Het huidige schoolsysteem dat de leerstof als uitgangspunt neemt, heeft zijn beste tijd gehad. Het verzorgen van passend onderwijs binnen dit systeem leidt tot steeds meer werkdruk. De huidige stand van de techniek biedt goede alternatieve mogelijkheden.

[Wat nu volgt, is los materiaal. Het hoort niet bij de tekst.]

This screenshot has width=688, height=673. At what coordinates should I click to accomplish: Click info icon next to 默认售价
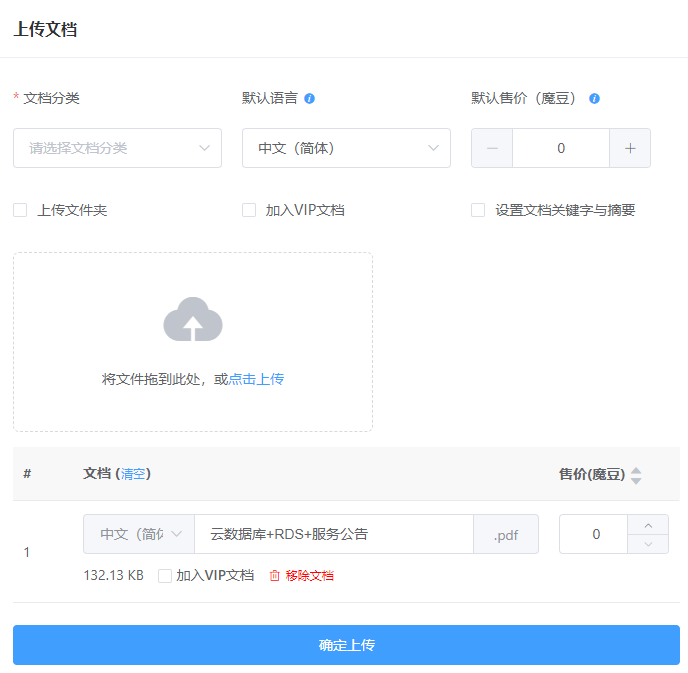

Wat is het leerstofjaarklassensysteem?
Bij het leerstofjaarklassensysteem worden de leerlingen gegroepeerd op basis van hun leeftijd. Zij worden op een uniforme manier benaderd. De leerstof is het startpunt van het leerstofjaarklassensysteem. Er is een totaalaanbod beschikbaar van leerstof die de leerlingen jaarlijks zouden moeten kunnen leren. Het basisuitgangspunt van het leerstofjaarklassensysteem is dat aan kinderen van dezelfde leeftijd dezelfde prestatie-eisen kunnen worden gesteld.

Signalen krakend systeem
De signalen dat het huidige systeem kraakt aan alle kanten, liegen er niet om. Er is sprake van een hoge werkdruk, de invoering van Passend onderwijs geeft veel problemen, leerkrachten gaan gebukt onder administratieve last en scholen geven veel geld uit aan de invoering van allerlei differentiatiemodellen. Vaak gaan die modellen ook weer gepaard met administratieve belasting.

Kernproblemen
Er zijn twee kernproblemen met het leerstofjaarklassensysteem: de leerstof is uitgangspunt van het systeem, terwijl dat het kind moet zijn. Daarnaast zijn er te grote niveauverschillen tussen kinderen om werkbaar te zijn.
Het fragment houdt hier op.